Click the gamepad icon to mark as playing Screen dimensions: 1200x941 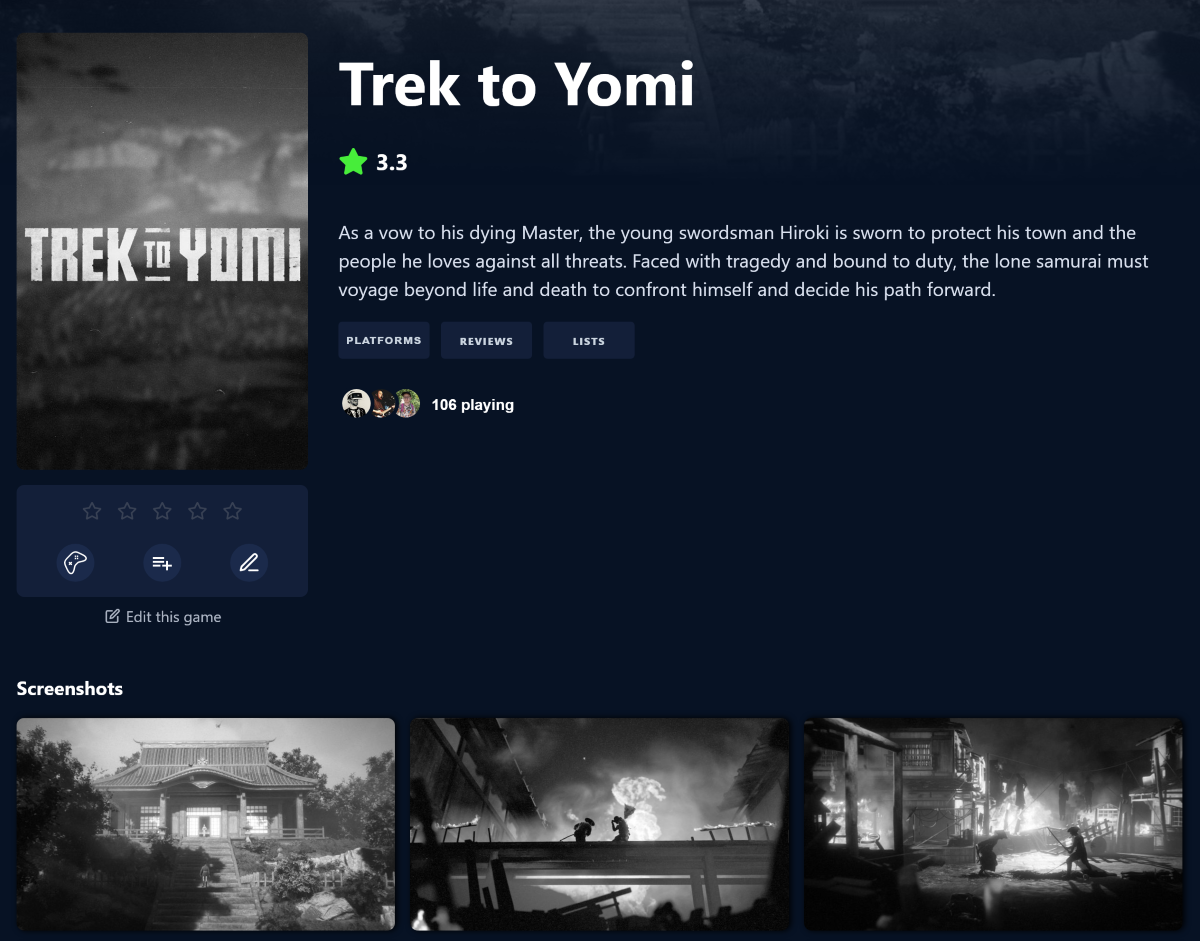pyautogui.click(x=75, y=562)
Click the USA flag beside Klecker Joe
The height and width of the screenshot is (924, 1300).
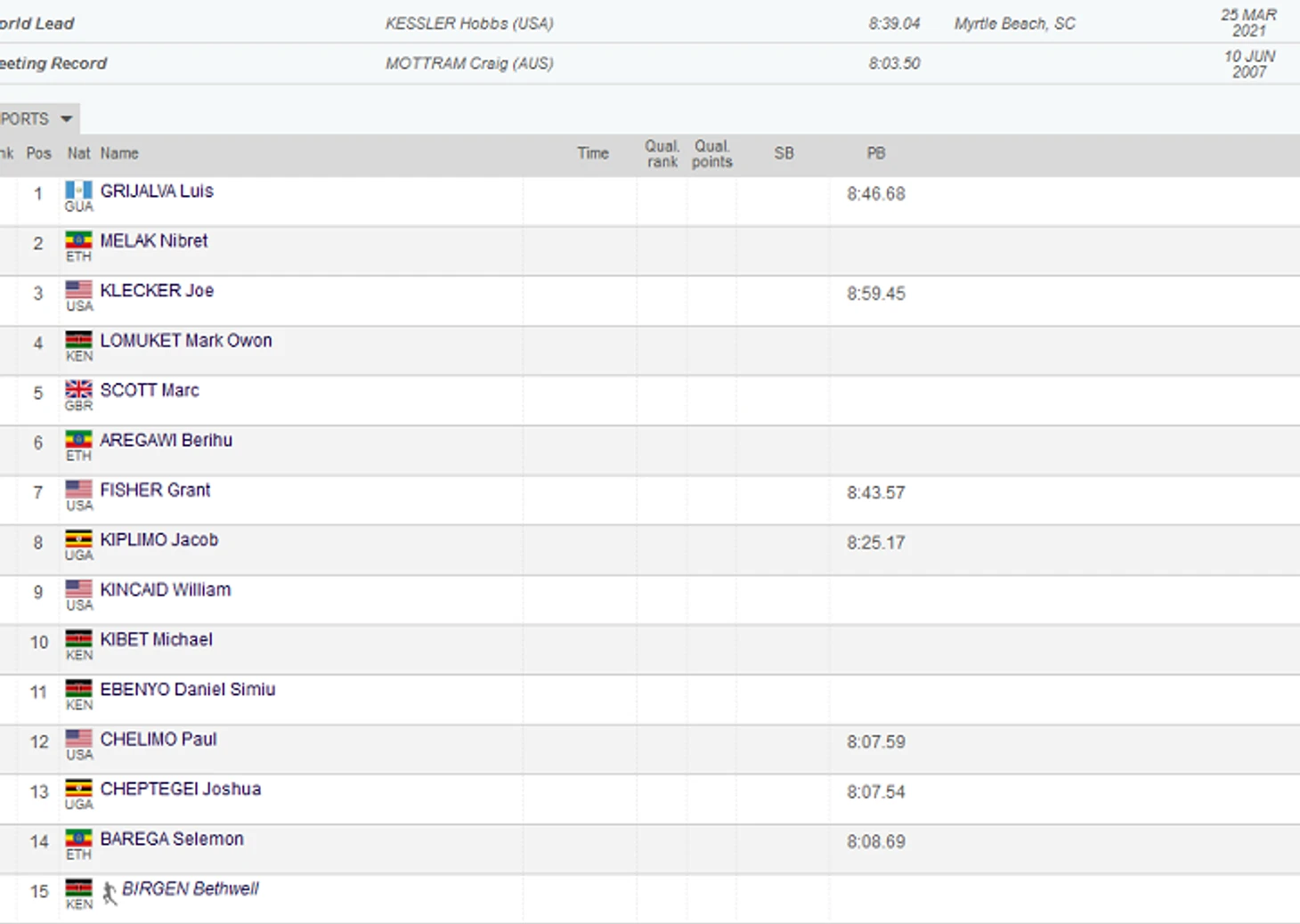[78, 290]
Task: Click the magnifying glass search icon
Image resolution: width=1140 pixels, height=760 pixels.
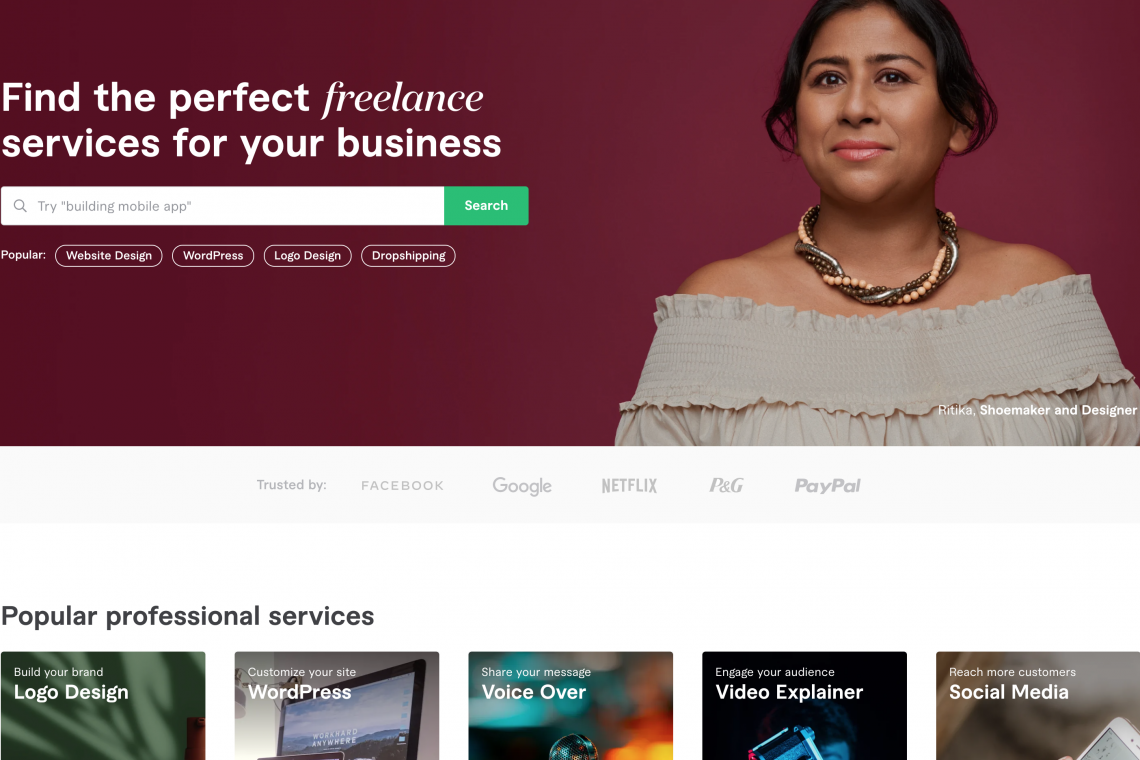Action: pyautogui.click(x=20, y=206)
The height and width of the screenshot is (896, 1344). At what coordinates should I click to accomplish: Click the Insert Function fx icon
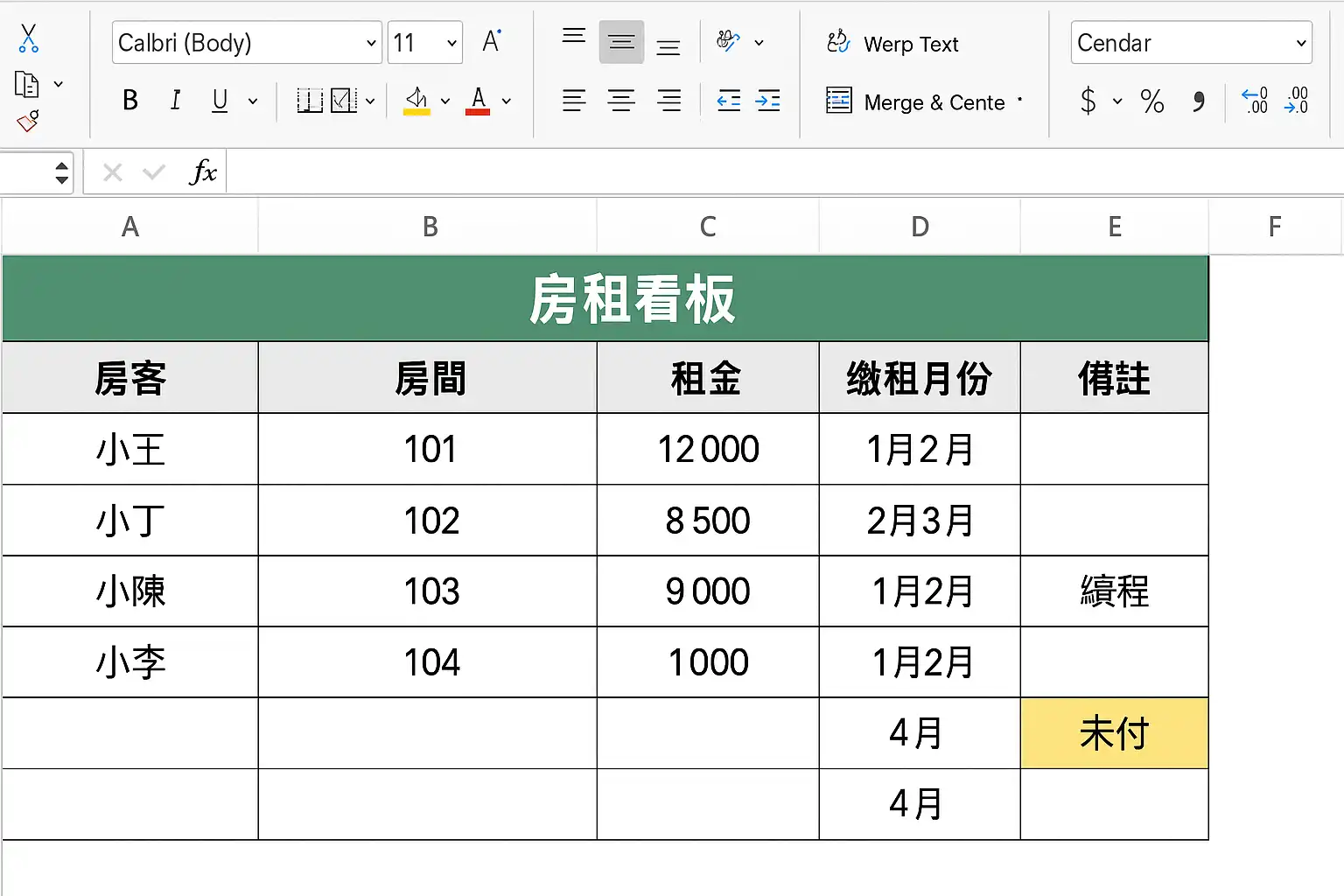202,172
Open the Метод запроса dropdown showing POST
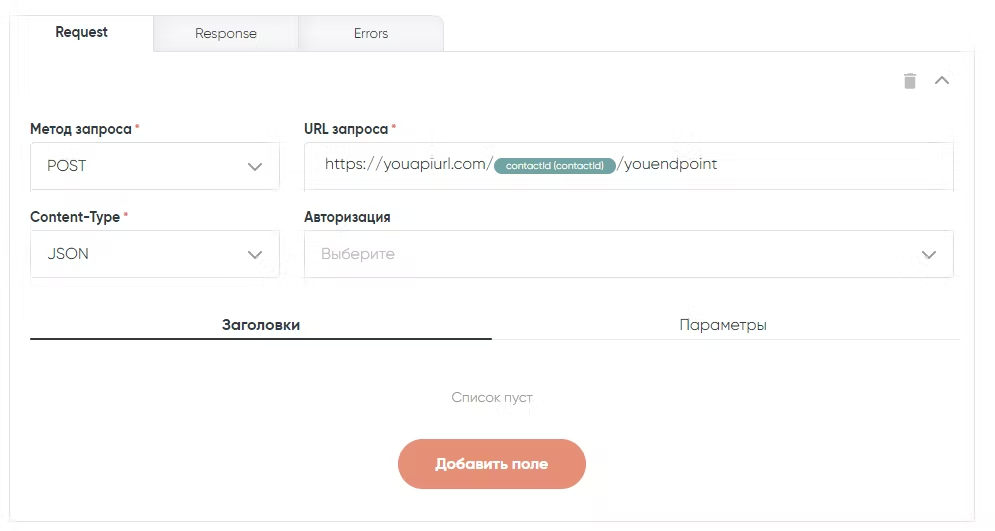Screen dimensions: 995x531 coord(140,166)
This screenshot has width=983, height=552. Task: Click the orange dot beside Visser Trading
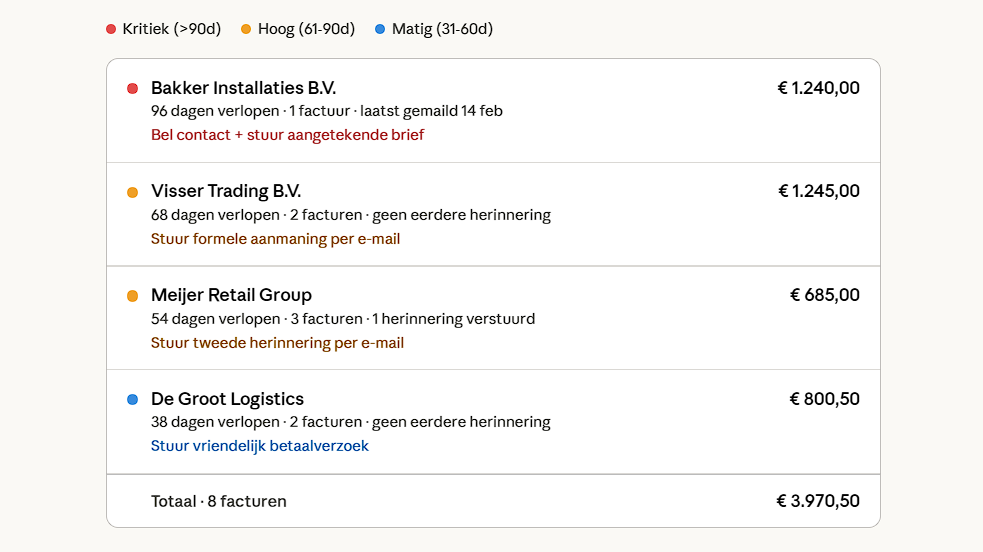coord(132,193)
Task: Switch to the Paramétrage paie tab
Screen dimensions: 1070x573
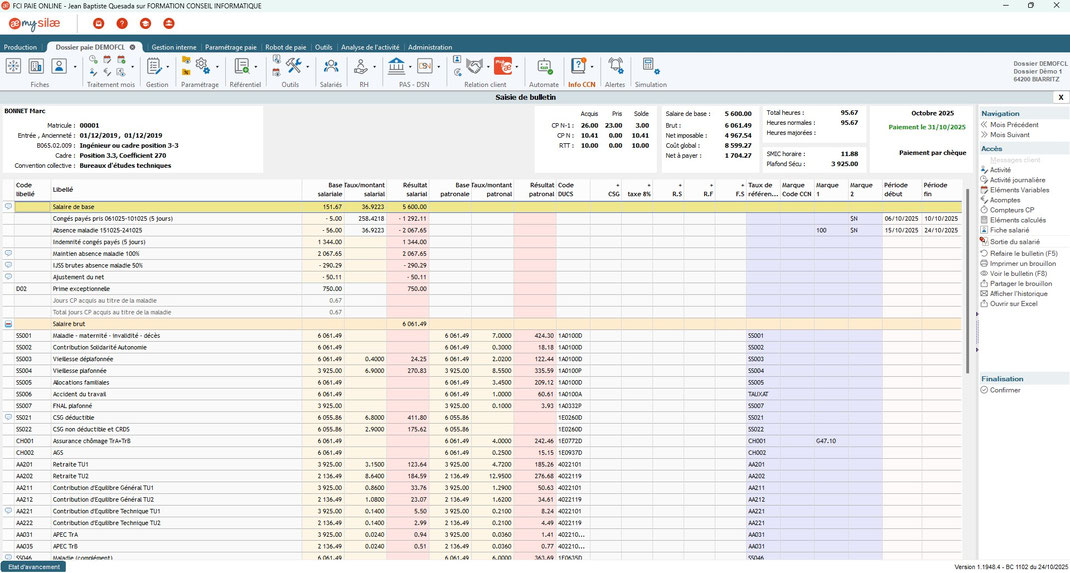Action: tap(230, 47)
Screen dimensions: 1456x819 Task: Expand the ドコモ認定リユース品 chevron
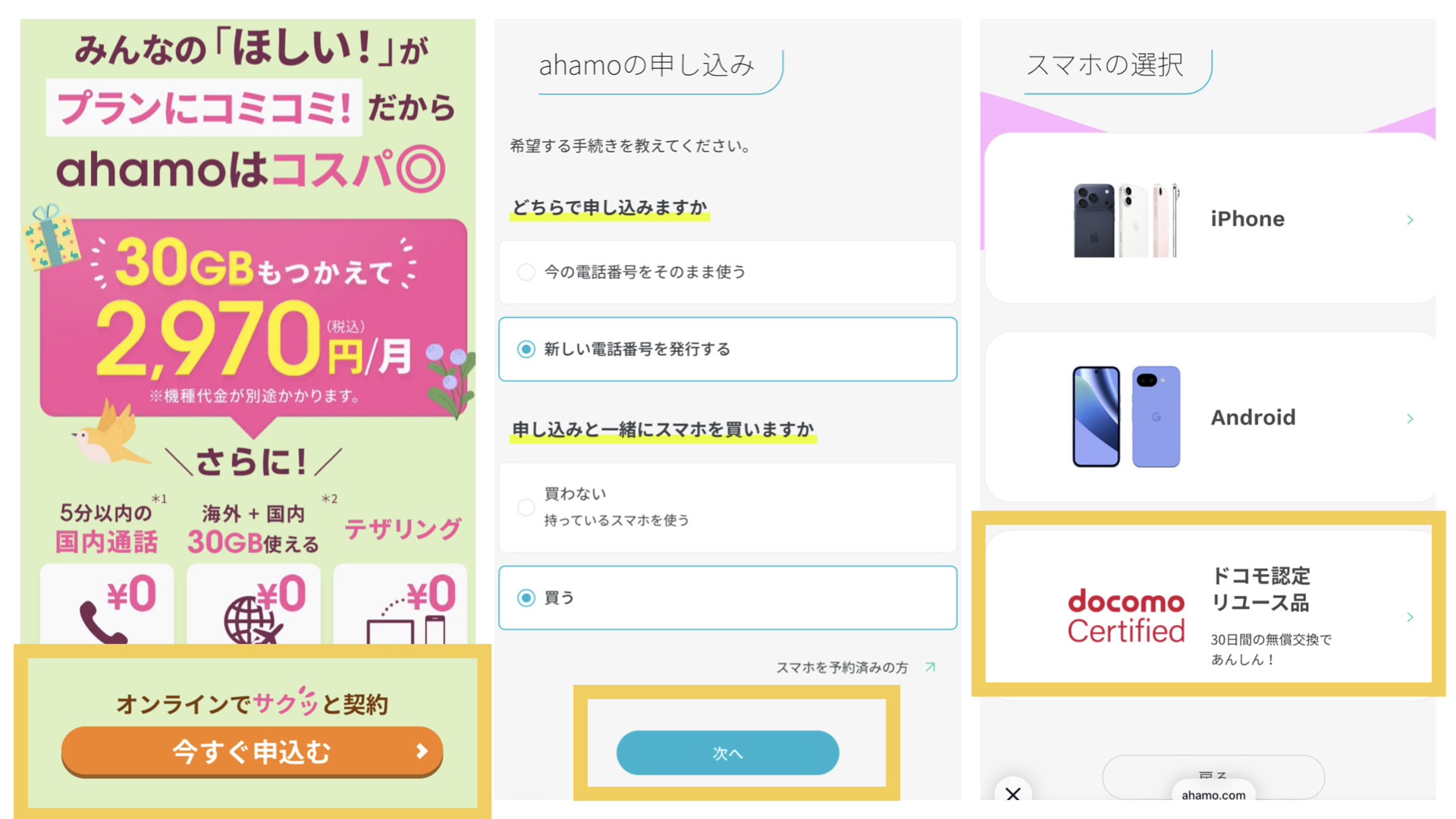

* What is needed: Starting with the line that contains "Open the Метод запроса dropdown showing POST", print every remaining line of the records above, exactly as it stands. Do not print the pictures.

* Exercise answer:
Open the Метод запроса dropdown showing POST
Screen dimensions: 995x531 coord(140,166)
This screenshot has width=983, height=552. Task: Click the orange dot beside Visser Trading
coord(132,193)
Task: Switch to the Paramétrage paie tab
Screen dimensions: 1070x573
Action: tap(230, 47)
Screen dimensions: 1456x819 Task: Expand the ドコモ認定リユース品 chevron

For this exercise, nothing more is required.